Lumberjack, a burly twenty-six-year old man fond of wearing flannel during off-duty hours, grunted and said, "That tongue comes within a meter of me, and I'll tear it off and bloodpin it to your chest."

"You'll never see it coming. They never do." The big Lumberjack sniggered. "Get out of here, you idiot."

"Reserve patrol? Throttle up," Blair ordered, then engaged his own thrusters and wheeled back for the carrier, gratified to escape Mylon Three's oppressive gloom.

The second Blair penetrated the flight deck's energy curtain, a Dantean scene of chaos assaulted his gaze. Fighters and bombers had been shifted back, some doubled up in repair bays to accommodate the fifty or more scorched and shattered fuselages of commercial and civilian shuttles that lay in ragged rows parallel to the runway. Civilians were being helped or carried out of the wrecks, with, it appeared, all twenty-five medics assigned to the Claw addressing wounds or rushing the incapacitated to sick bay. Two dazed civvies wandered dangerously close to the runway as Blair took his main thrusters offline and braked frantically with maneuvering jets. "Boss! Get 'em out of the way!"

Peterson sprinted across the runway, extended both arms, wrapped them around the civvies' necks, then dragged them back toward the shoulder. Blair cocked his head as his starboard wingtip drew within a meter of Peterson's back. A flash of light ahead made him realize that he came up too hard on Zarya's tail, her jets emitting bursts of thrust as she only now turned off the runway, aiming for her starboard berth. Blair leaned on the throttle, increasing reverse thrust.

"Give me another second, Pilgrim. I have like a meter clearance on each side."

She hadn't exaggerated. The fighters in their section of berths appeared freshly squeezed from concentrate. Her Rapier's port-side wing glanced off Maniac's neutron gun as she lowered the fighter onto its skids. Techs from both crews began hollering their protests as Maniac's canopy lifted back and the man himself stood, ripped off his helmet, and shouted, "People! Chill! Just a love tap. Check it out. No harm done."

Blair's crew chief, Rina Temples, guided him to his berth, a slot no bigger than Zarya's. Three Rapiers would now be moored where only one had stood.

"Don't worry, Lieutenant," Rina said over the channel, headgear and goggles protecting her from the wash, "we'll have this mess cleaned up soon.
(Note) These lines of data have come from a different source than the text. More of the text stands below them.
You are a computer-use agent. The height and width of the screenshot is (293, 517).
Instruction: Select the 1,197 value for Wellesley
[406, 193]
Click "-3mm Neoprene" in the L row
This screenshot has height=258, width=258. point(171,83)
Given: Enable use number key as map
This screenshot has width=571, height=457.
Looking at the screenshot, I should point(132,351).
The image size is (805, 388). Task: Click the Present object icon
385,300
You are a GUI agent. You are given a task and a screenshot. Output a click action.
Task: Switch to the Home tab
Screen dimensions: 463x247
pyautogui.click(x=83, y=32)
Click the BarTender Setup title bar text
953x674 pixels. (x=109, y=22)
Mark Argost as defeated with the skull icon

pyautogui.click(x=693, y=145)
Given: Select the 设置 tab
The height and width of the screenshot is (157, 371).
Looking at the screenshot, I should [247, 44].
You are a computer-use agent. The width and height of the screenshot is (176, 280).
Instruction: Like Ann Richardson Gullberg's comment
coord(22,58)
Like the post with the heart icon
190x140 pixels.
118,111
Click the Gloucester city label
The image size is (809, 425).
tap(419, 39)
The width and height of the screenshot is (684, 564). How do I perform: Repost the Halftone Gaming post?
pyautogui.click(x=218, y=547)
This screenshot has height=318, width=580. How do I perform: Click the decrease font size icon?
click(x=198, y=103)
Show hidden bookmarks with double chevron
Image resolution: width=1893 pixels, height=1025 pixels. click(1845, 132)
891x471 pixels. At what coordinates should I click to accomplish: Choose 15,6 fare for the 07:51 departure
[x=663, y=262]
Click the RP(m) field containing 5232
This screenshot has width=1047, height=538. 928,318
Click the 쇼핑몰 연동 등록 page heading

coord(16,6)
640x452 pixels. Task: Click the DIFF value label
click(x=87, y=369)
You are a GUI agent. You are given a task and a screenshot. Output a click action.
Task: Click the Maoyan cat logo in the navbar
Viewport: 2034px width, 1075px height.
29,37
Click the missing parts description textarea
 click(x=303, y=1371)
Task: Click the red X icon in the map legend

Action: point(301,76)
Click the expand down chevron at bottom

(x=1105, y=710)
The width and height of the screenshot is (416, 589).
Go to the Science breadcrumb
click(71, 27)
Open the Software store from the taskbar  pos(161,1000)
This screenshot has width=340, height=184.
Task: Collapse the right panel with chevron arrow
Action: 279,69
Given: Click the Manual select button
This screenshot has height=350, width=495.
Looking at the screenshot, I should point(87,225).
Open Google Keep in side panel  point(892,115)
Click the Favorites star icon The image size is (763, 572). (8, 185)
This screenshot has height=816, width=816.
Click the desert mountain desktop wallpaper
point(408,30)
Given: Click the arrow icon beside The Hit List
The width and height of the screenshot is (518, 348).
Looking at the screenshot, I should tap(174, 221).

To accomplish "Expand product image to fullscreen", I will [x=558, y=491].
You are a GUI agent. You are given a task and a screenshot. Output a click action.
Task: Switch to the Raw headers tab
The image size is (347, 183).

Once we get the civvies out, we'll plow away this junkyard."

"I hope so. Can you imagine if the entire wing had to scramble now?"

"Can't think about that," she groaned. "Okay. Five meters. Little more… little more… that's it."

He thumbed down on his high-hat control, and the Rapier descended. A trio of thuds from the landing skids triggered a mild sigh. Blair engaged the automatic powerdown system, then sent off the data from his flight recorder to the Shipboard Information Datanet so that it could be automatically assessed and delivered to Angel, who would debrief them in the pilots' ready room.

By the time he had his gear off and the canopy open, Rina had already rolled up a ladder and had vanished beneath the Rapier, probably inspecting a coolant conduit that had been giving her people some trouble. Maniac and Zarya waited for him, and Blair heard Maniac muttering something about a steel-beach picnic and a bottle of champagne he had been saving for a special occasion. Blair hit the flight deck, legs stiff and sore. Yes, Maniac and Zarya had waited, but now they failed to acknowledge him. Maniac was too busy looking surprised, while she eyed him with utter incredulity.